Admissions of illiberalism

By Razib Khan | December 8, 2010 12:01 am

abayaRecently I was having a twitter conversation with Kevin Zelnio and Eric Michael Johnson about the fact that I define myself as “right-wing.” Kevin kind of implied that I was poseur in a tongue-in-cheek fashion. I don’t wear my political beliefs on my sleeve too much in this space because 1) I find talking about politics kind of boring (though data analysis less so) 2) My own views are somewhat idiosyncratic, as I am socially liberal on many “hot button” issues 3) Science is more interesting than politics, and we can have a real conversation about it. If I started offering my stupid uninformed opinions on politics I’d have to open up the floor to my liberal readers to offer their stupid uninformed opinions on politics. There’s a lot of that on the web, so I don’t see where that’s in anyone’s interest.

But I am sincere. I don’t consider myself liberal, and that has to do with particular socially conservative tendencies which I have. Robin Hanson might call me a “farmer,” and I’m also accurately described as having a bourgeois sensibility. More concretely I have little sympathy with liberal diversity talk, and oppose multiculturalism. I’m not a neoconservative or liberal internationalist who believers in eternal war and imperialism to homogenize the values of all humans, but, I do believe in nation-states with distinctive cultural values which unify them.

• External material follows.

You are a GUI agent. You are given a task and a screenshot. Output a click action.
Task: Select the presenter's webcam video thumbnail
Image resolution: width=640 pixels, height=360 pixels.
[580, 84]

The nation-states of the West have Western values, which are a contingent product of their particular histories. I believe in the perpetuation of those values. The geometric aspect of Florence’s Basilica di Santa Maria del Fiore make it a relatively conceivable mosque at some point in the future, but I don’t want the Duomo of Florence to become a mosque. It’s an aesthetic preference, and culturally biased, but I’m at peace with this. It is a fundamentally illiberal attitude, and I am not particularly shy about it, even with family members who are nominally affiliated with “Team Islam.” It isn’t as if Islamic architecture is under threat, there are 57 nations which are members of an organization of states affiliated with that religion.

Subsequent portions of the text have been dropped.